Dataset records
'''

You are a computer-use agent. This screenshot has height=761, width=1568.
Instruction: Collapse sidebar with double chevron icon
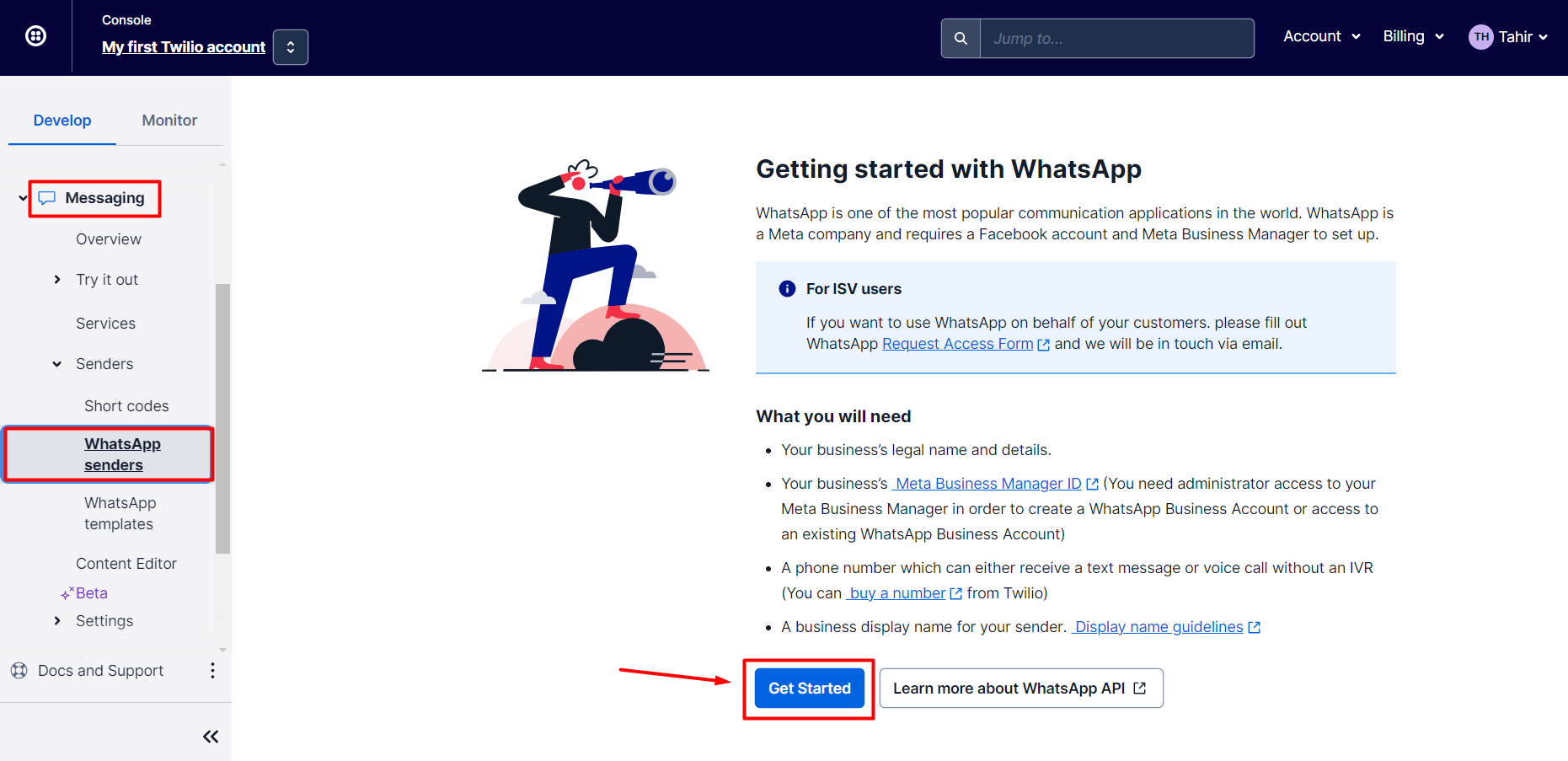tap(211, 737)
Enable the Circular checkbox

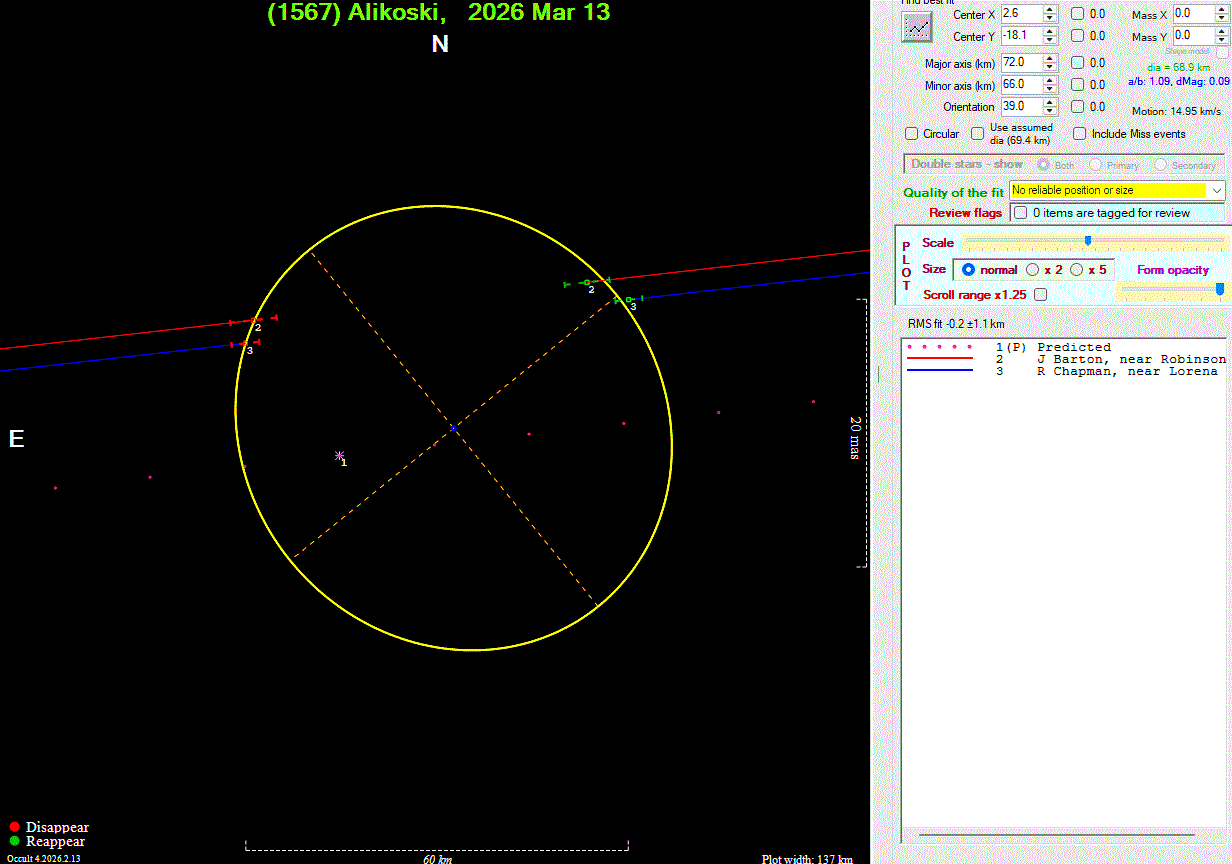pyautogui.click(x=911, y=134)
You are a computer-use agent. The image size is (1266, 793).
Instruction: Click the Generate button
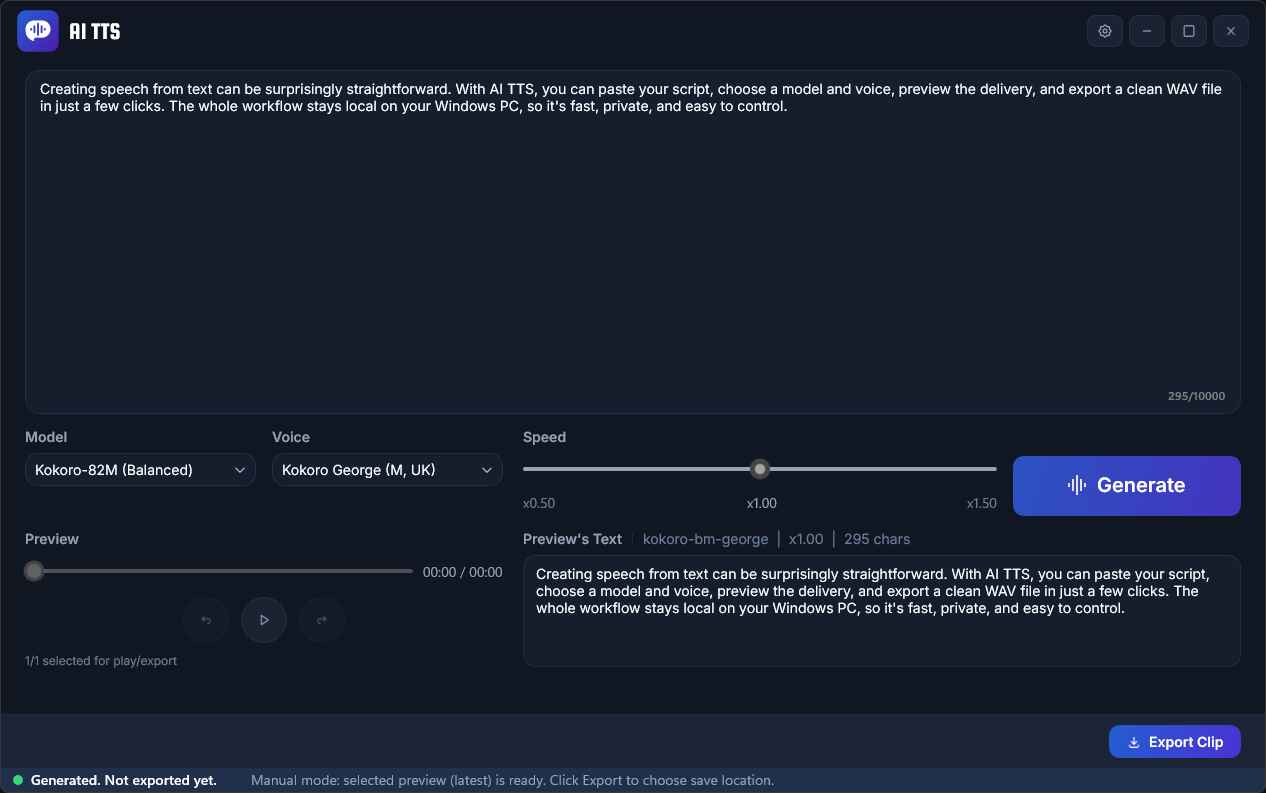1126,485
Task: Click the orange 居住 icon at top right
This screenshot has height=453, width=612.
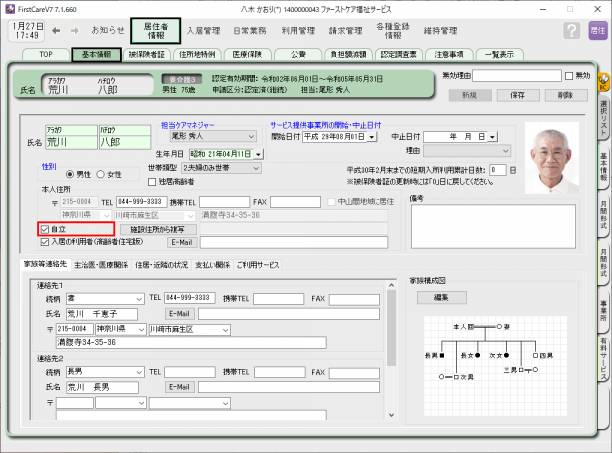Action: tap(597, 30)
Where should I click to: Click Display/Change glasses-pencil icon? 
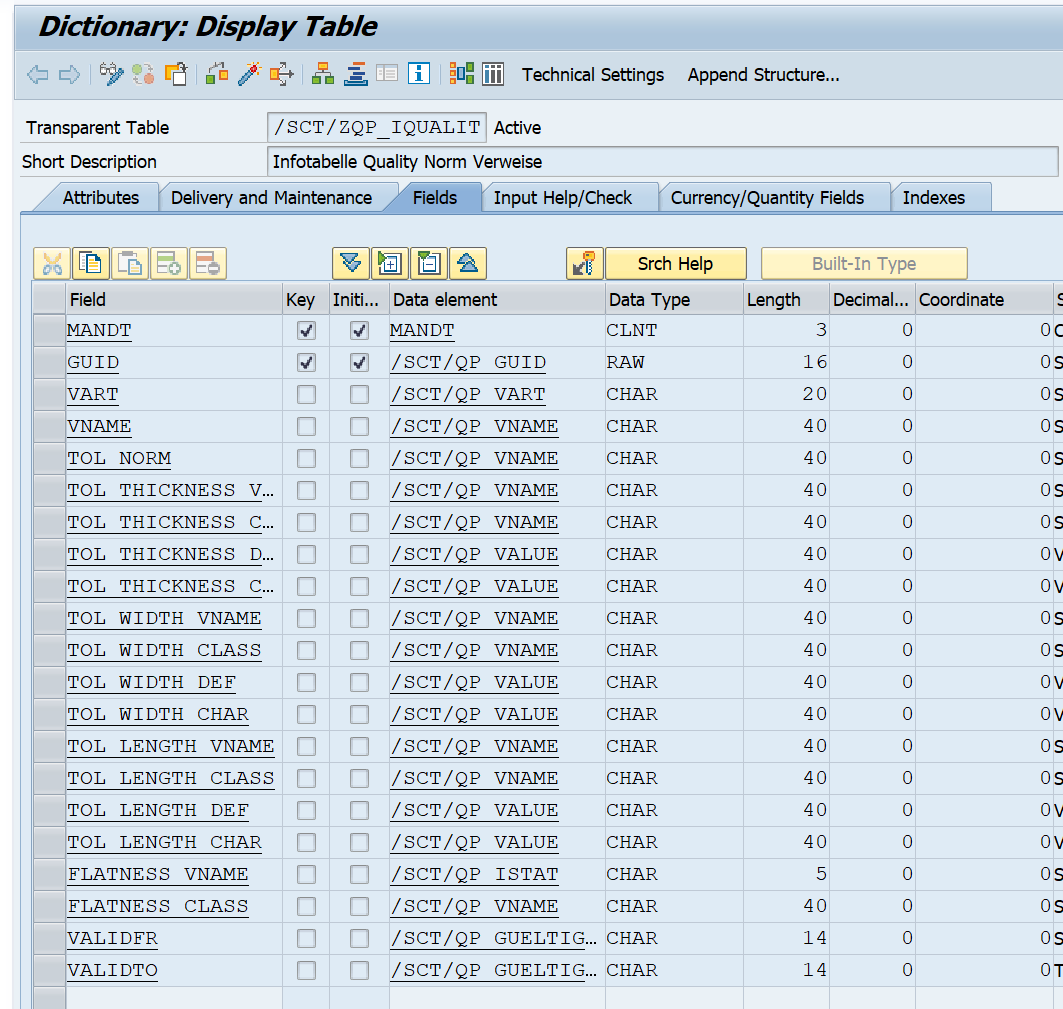(x=111, y=74)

'''

Make an exact copy of the records above. Keep out every picture.

§ REPLY TO THE TASK
You are a computer-use agent. This screenshot has height=761, width=1568.
Instruction: Collapse sidebar with double chevron icon
tap(211, 737)
Enable the Circular checkbox

pyautogui.click(x=911, y=134)
You are a computer-use agent. The image size is (1266, 793).
Instruction: Click the Generate button
1126,485
Task: Click the orange 居住 icon at top right
This screenshot has height=453, width=612.
Action: tap(597, 30)
Where should I click to: Click Display/Change glasses-pencil icon? 
(x=111, y=74)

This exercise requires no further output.